I think I meant Distribution vs Rollover as the bank uses these terms. They said if they code it as “Distribution” they will issue a 1099-R. Then it’s up to me to explain to the IRS why it’s not taxable. If they code it as a “Rollover” then it’s as if I opened another IRA account and moved some money from one IRA into it. Not taxable. I plan to call them a couple more times to make sure they do it right. 



  • A trustee-to-trustee transfer does not involve either a distribution or a rollover.  A trustee-to-trustee transfer is neither, so there is no reporting of either a distribution or a rollover as the result.  No document, including the settlement agreement, should be referring to this as either a distribution or a rollover.  It MUST be done as a transfer.
  • While you are alive, a distribution from your own IRA cannot be rolled over into anyone else’s IRA but your own.  If there was already a distribution made, it taxable to you unless be rolled over by you back into your *own* IRA, subject to the one-rollover-per-12-months limitation.  You could roll it back into your one IRA and then a proper a trustee-to-trustee transfer could be done instead.

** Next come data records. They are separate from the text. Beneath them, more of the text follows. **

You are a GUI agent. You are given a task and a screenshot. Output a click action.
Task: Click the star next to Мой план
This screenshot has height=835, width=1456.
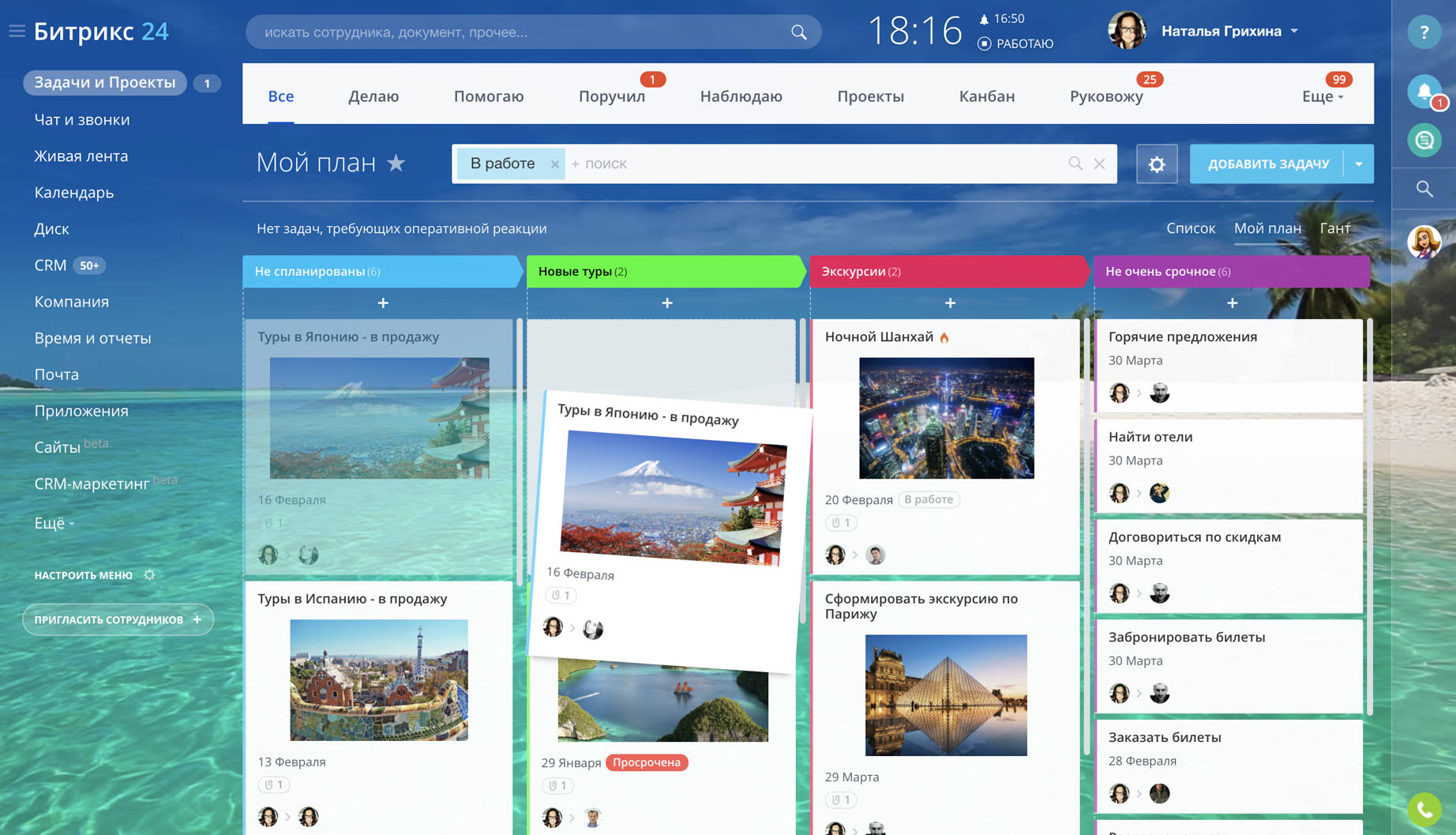click(x=396, y=163)
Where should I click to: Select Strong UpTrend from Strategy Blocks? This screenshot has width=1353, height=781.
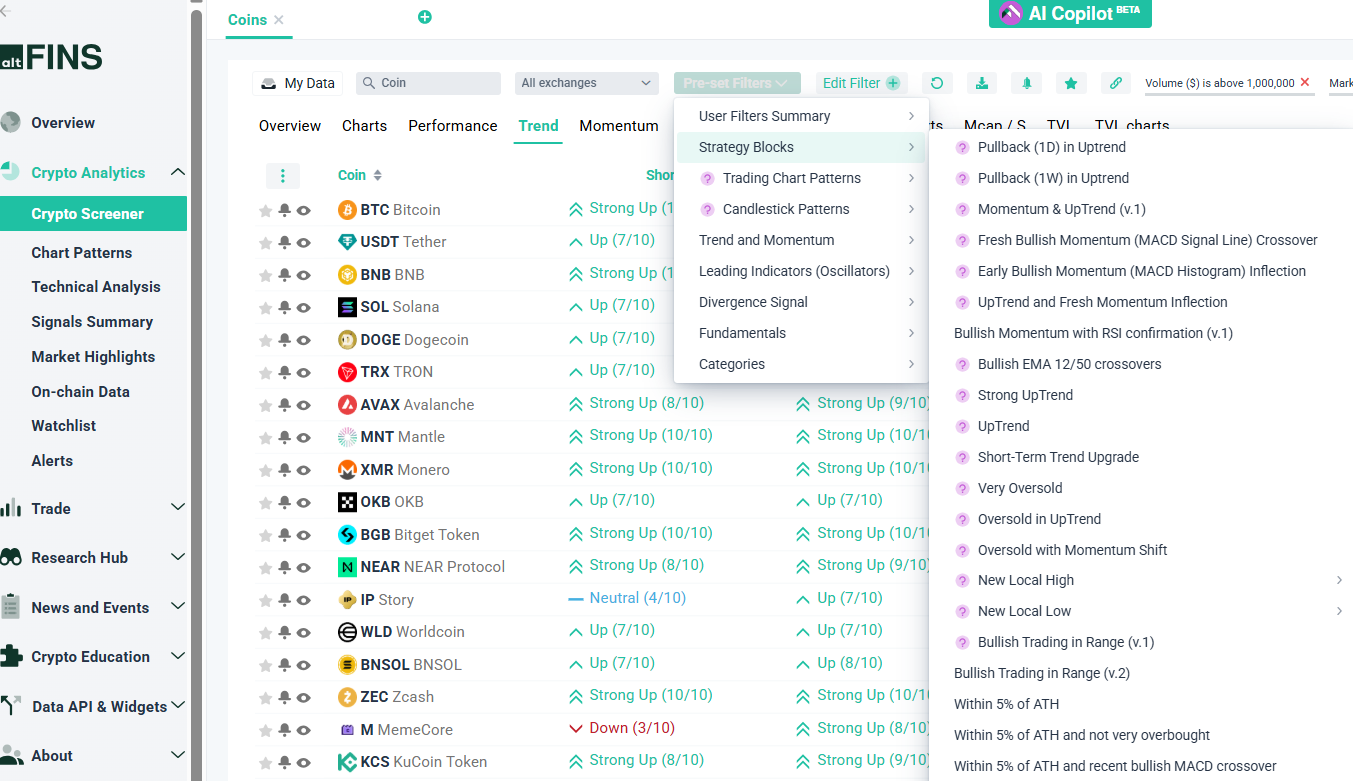coord(1025,395)
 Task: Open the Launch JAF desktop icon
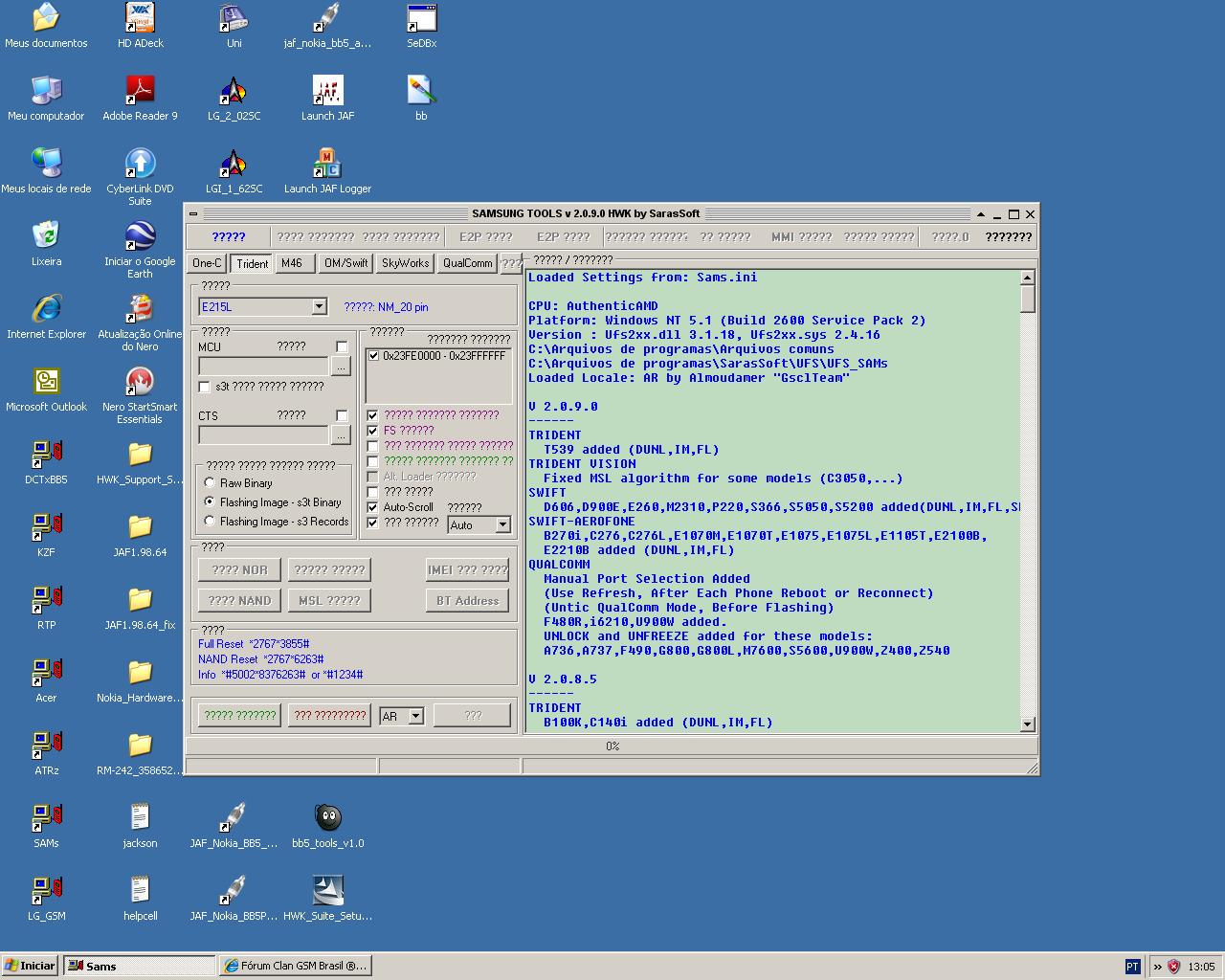click(327, 92)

Trustee-to-trustee means I don’t douch the money, it goes directly from bank to bank. That’s understood.I think it’s more of how the bank does it internally and how they put it in their system. I don’t care what they call it as long as it’s not taxable to me. 



  • The bank must internally do it as a transfer, otherwise they’ll report it as a distribution that is taxable to you and ineligible to be deposited into your ex-spouse’s IRA as a rollover.
  • You are correct to be wary and *should* care what they call it since the terms ‘transfer,’ ‘distribution’ and ‘rollover’ have specific meanings with respect to IRAs, and using the incorrect term could mean an incorrect result.  It’s not uncommon for banks to make distributions and when they shouldn’t, in many cases leaving no recourse for making a correction, leaving the IRA owner with the undesirable tax consequences.  Insist that it be a transfer and that the bank use the correct terminology.  It cannot a distribution and rollover, and anyone suggesting a distribution or rollover needs to be set straight.  It’s still a trustee-to-trustee transfer if the sending and receiving trustees are the same bank and must be processed as such internally.